ABA has been implicated in several stress responses and
is involved in low-temperature response too that leads to
its transient increase112, which in turn triggers downstream events leading to target gene expression. Ca2+ is
suggested to act as a signal transducer, which is released
through cADPR-controlled release from intracellular
stores113. Both protein kinases and phosphatases have
been involved in these events, as observed in phosphatase
mutants114. Calmodulin acts as a signalling component
during cold induction of COR (cold on regulated) genes
(LTI78 and KIN1/2) in Arabidopsis109 and COR genes
require Ca2+ for expression106. A recent study by Townley
and Knight115 has shown that overexpression of calmodulin in plants causes inhibition of COR gene expression,
indicating that CaM may negatively regulate the COR
gene expression. Thus, the possibility is raised that
calmodulin might also act as a negative agent with respect to COR gene expression. In this case, in addition to
positive Ca2+-dependent pathways leading to increased
COR gene expression at low temperature106,109, there
would also be negative Ca2+-dependent pathways involving calmodulin. The mechanism of action of CaM under
such circumstances may involve activation of Ca2+ATPases, causing Ca2+ efflux and reducing its intracellular concentration116. This observation is of immense importance in signal engineering for developing LT-tolerant
plants.
Time sensing
Plants show many rhythmic phenomena like leaflet and
petal movement, stomatal conductance, photosynthetic
CURRENT SCIENCE, VOL. 84, NO. 7, 10 APRIL 2003
REVIEW ARTICLE
rate, ion flux and gene expression117. The biological
clock has been suggested to be comprised of three components. The first component (the entrainment pathway)

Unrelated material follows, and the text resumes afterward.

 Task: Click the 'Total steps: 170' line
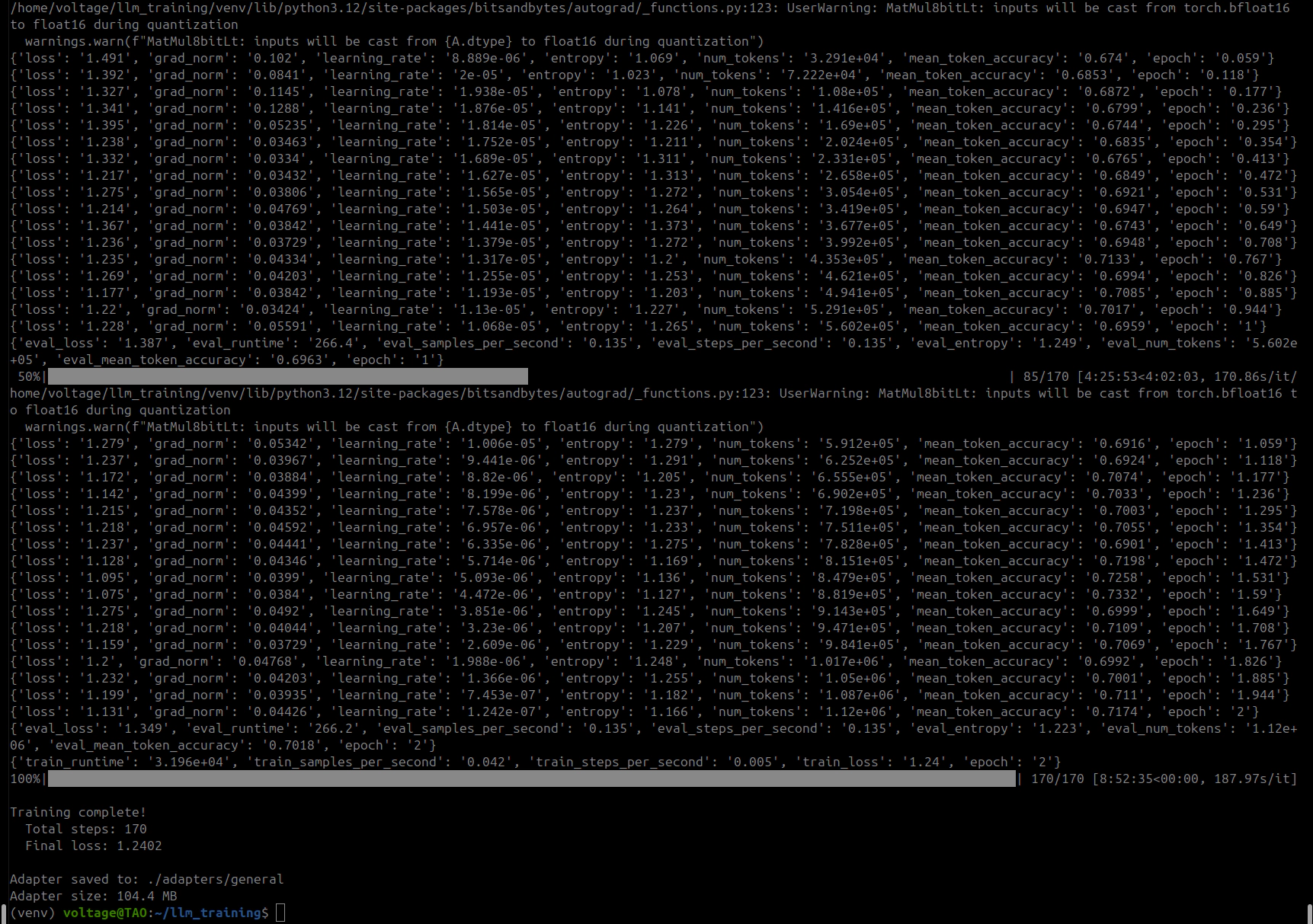(85, 829)
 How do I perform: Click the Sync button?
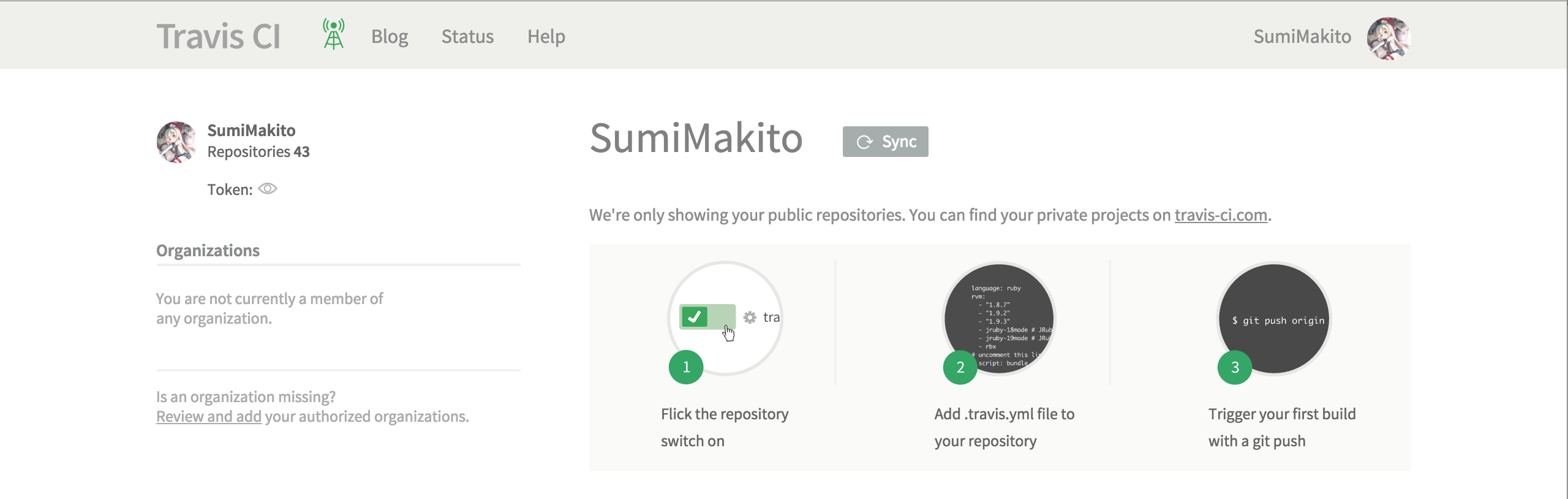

couples the second component (the autonomous regulator) to the environmental periodicity and determines the
phase of the free-running rhythm. The third component
(the output pathway directed by the oscillator) gives rise
to the overt biological rhythm118. Johnson et al.119, while
working on transgenic tobacco and Arabidopsis plants
(having aequorin), observed circadian oscillations in free
cytosolic Ca2+ that can be phase-shifted by light–dark
signals. When apoaequorin was targetted to the chloroplast, Ca2+ rhythms were likewise observed after transfer
of seedlings of these plants to constant darkness. Circadian oscillations in free Ca2+ concentrations can be
expected to control many Ca2+-dependent enzymes and
processes accounting for circadian outputs. In an attempt
to find out whether the plants possess a master clock directing a multitude of diverse rhythmic outputs or whether
multiple circadian oscillators exist, either within single
cells or distinct morphological structures, Wood et al.118
used transgenic plants of tobacco (Nicotiana plumbaginifolia) containing aequorin to investigate the involvement
of cytosolic or nuclear Ca2+ in circadian rhythms. These
plants showed luminescence, thereby directly indicating
Ca2+ oscillations when challenged with environmental
stimuli. Measurement of cytosolic and nuclear Ca2+
showed that circadian variations in the cytoplasm are not
expressed in the nucleus. The Ca2+ rhythmicities of cells
and tissues oscillated with distinct differences in phase
and this might represent different underlying cellular control mechanisms. Circadian changes in Ca2+ are likely to
emanate from a number of different cell or tissue locations within the plant and different tissues and cells generate different rhythmic pattern in Ca2+ (ref. 118). Further, experiments have indicated that circadian variation
in Ca2+-regulated genes is not transcriptionally controlled
by nuclear Ca2+, although a cytoplasmic transduction
mechanism operating through Ca2+ was not precluded.
There may be multiple copies of independent oscillators
in different plant tissues and expressing circadian controls through regulation of Ca2+ rhythmicities.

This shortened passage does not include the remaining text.